Ответной реакции не пришлось долго ждать: Золя сразу обвиняют в том, что он продался за еврейское золото, как и Шерер-Кестнер, как и Клемансо. Называют сумму: два миллиона. Золя смеется:
— Они дорого ценят меня!
Он публикует третью статью — против «заумного Дрюмона».
«Теперь об антисемитизме. Он всему вина. Я уже писал, как эта дикая кампания, отбрасывающая нас на тысячелетия назад, возмущает меня, противоречит моей страстной потребности в братстве, терпимости и равенстве людей… Зло уже распространилось повсюду. Яд проник в народ и, может быть, уже отравил его… И прискорбное Дело Дрейфуса — следствие этой отравы: именно она доводит в наше время толпу до безумия».
Толпу…
Обстановка накаляется. Расходятся друзья. Распадаются семьи. Повсюду речи, демонстрации. Мильеран и Рейнах дерутся на дуэли. 4 декабря Мелин заявляет с парламентской трибуны: «Дела Дрейфуса вообще не существует!»
7 декабря выступление Шерера-Кестнера в Сенате прерывается криками антидрейфусаров, стоит ему намекнуть на Золя:
— Накипь! Золя-пакостник! Итальянец!
Сидя на местах для прессы, Золя протирает пенсне и с грустной усмешкой говорит Леблуа:
— Подумать только, дружище! Ведь несколько месяцев назад я не спал по ночам только оттого, что мне предстояло публичное чтение у госпожи Виардо!..
Разумеется, после публикации статей Золя тираж «Фигаро» резко падает. Родейс порывает с писателем, но тот продолжает борьбу, издавая брошюры. Он обращается к своему неизменному другу — молодежи, заклиная ее встать на защиту справедливости. Но молодежь на стороне тех, кто больше шумит, а шумят антидрейфусары.

-- Упражнение 1 --
Кратко перескажите абзац фрагмента о Золя и деле Дрейфуса, начинающийся словами «Обстановка накаляется», сохранив его главные факты.

Сохранённые записи:
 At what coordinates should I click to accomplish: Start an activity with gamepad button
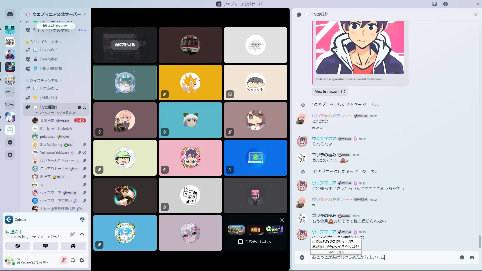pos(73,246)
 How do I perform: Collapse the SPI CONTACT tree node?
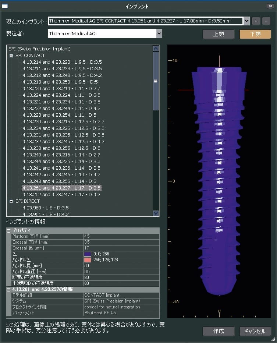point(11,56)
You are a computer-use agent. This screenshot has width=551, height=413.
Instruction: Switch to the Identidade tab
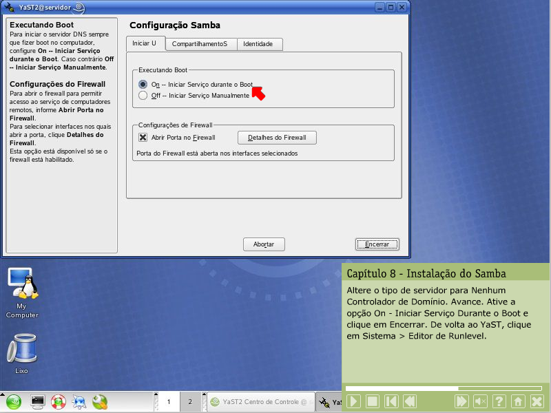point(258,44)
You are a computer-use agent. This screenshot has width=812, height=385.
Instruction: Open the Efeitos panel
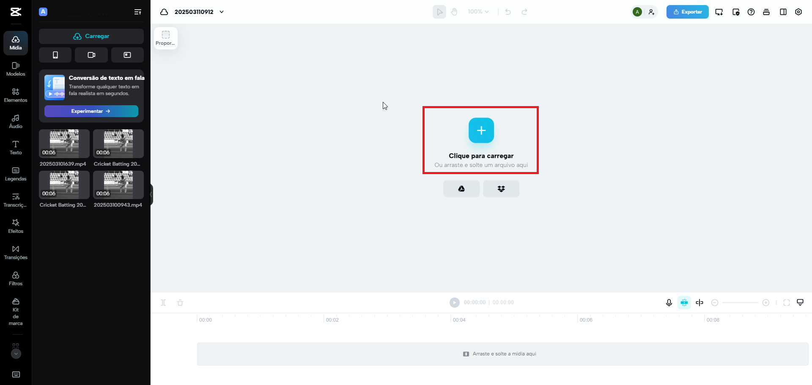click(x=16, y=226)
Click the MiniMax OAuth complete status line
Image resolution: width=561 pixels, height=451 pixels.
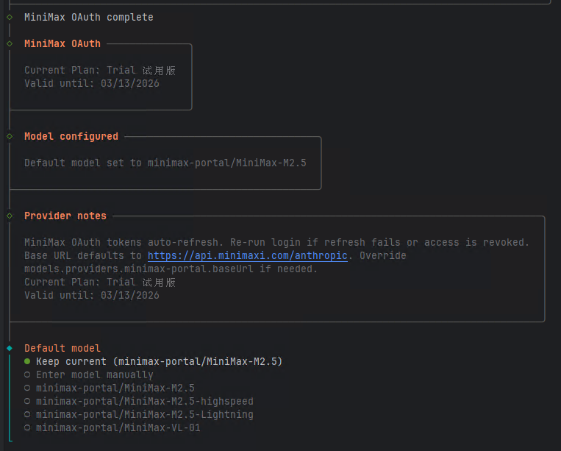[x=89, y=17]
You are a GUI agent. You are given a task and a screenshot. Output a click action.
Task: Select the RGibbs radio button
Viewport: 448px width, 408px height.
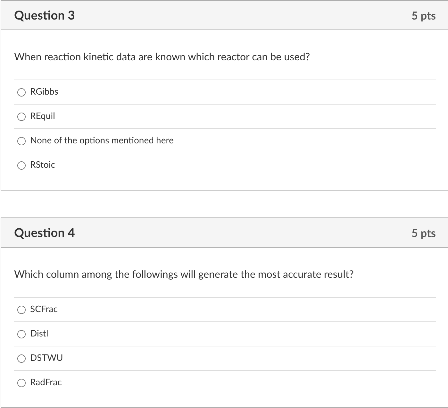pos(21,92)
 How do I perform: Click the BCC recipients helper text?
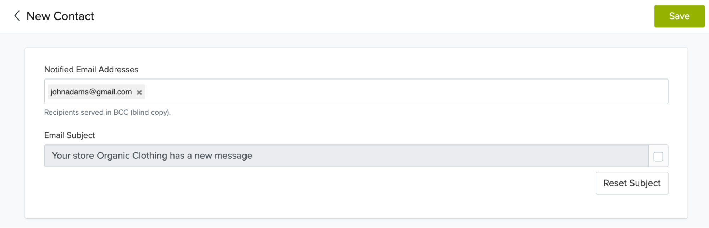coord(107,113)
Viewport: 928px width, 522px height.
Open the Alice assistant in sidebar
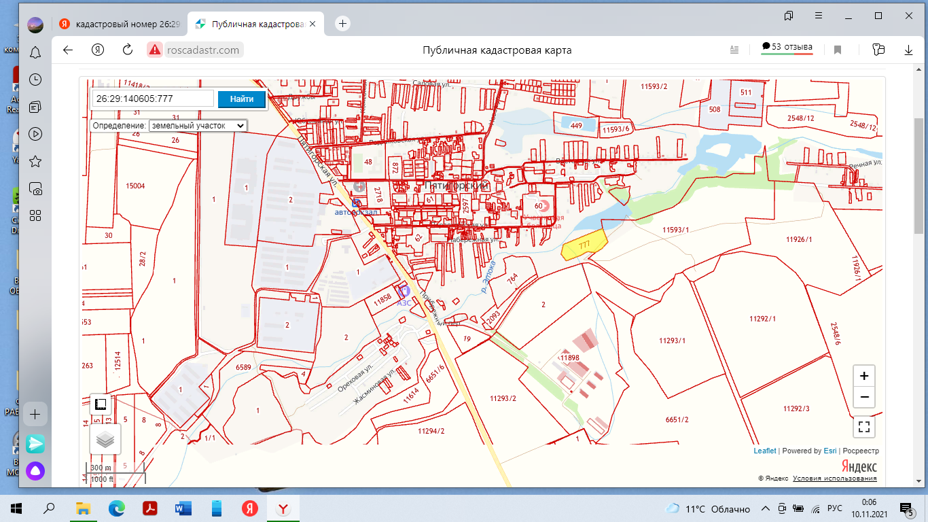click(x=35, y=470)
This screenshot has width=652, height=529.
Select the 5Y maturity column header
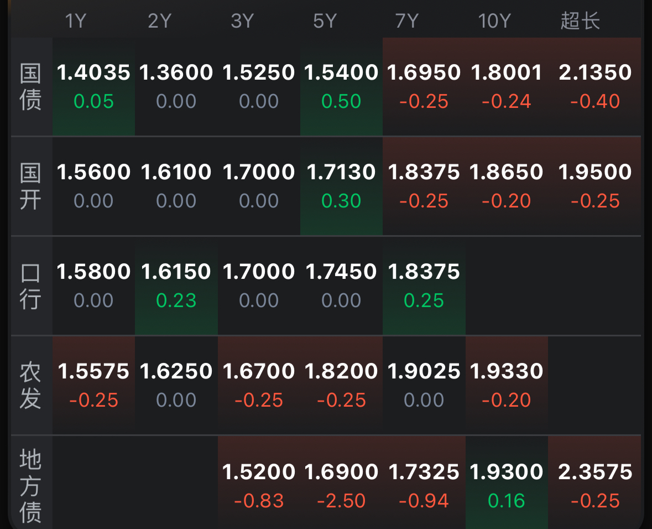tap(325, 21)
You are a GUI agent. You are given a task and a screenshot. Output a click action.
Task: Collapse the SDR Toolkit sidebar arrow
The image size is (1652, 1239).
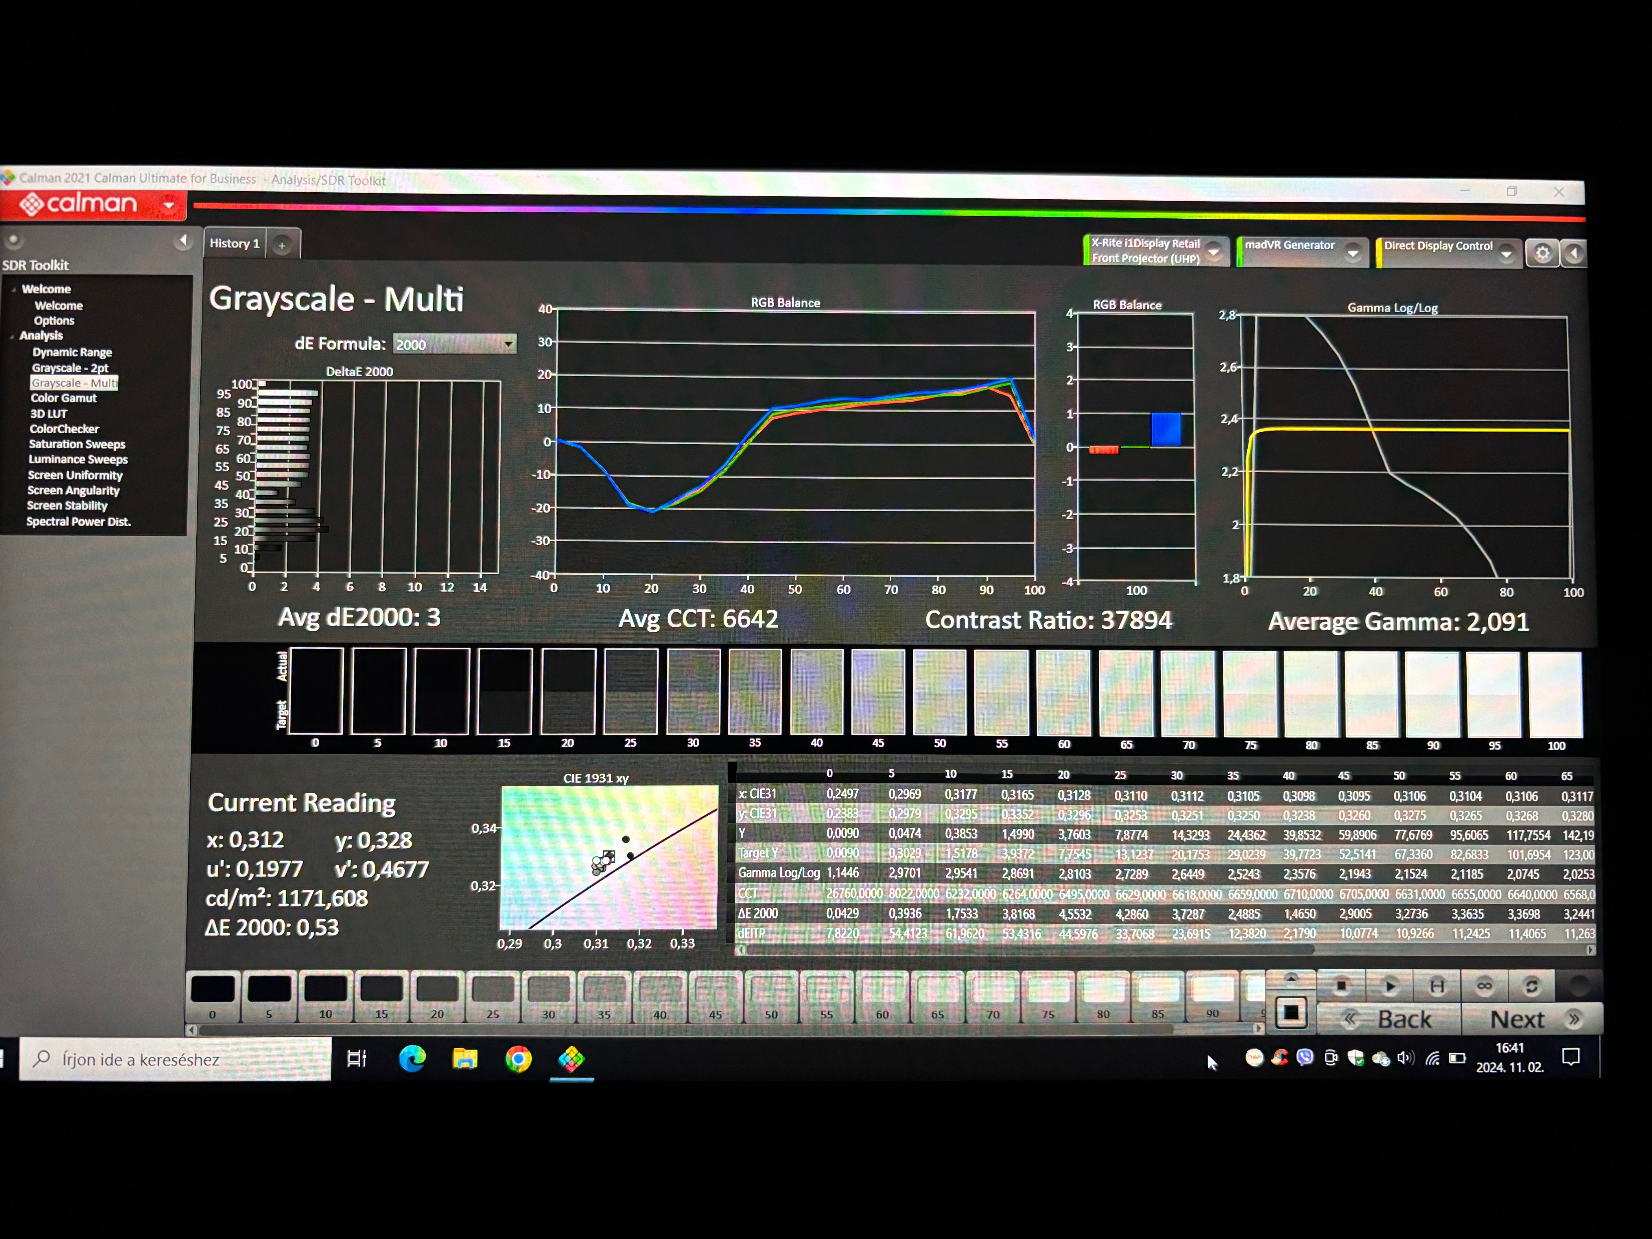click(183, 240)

* * *

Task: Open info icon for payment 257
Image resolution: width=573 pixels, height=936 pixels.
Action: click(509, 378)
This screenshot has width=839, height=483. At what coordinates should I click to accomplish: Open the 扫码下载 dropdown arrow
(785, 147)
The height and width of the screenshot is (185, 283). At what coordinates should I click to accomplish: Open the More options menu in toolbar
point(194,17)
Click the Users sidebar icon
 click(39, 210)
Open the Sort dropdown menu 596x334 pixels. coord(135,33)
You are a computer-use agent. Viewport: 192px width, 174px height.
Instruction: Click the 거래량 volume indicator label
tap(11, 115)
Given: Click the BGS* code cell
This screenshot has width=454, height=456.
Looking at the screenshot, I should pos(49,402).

-- Упражнение 2 --
Перепишите в виде нумерованного списка отрезок записей от строки, содержащей «Given: Click the BGS* code cell», до строки, содержащей «Looking at the», включая обе, без пустых строк.

-- Ответ к заданию 1 --
Напряжение растёт: расходятся друзья и распадаются семьи, повсюду идут речи и демонстрации, Мильеран и Рейнах дерутся на дуэли, а 4 декабря Мелин заявляет с парламентской трибуны, что дела Дрейфуса вообще не существует.

-- Ответ к заданию 2 --
1. Given: Click the BGS* code cell
2. This screenshot has width=454, height=456.
3. Looking at the screenshot, I should pos(49,402).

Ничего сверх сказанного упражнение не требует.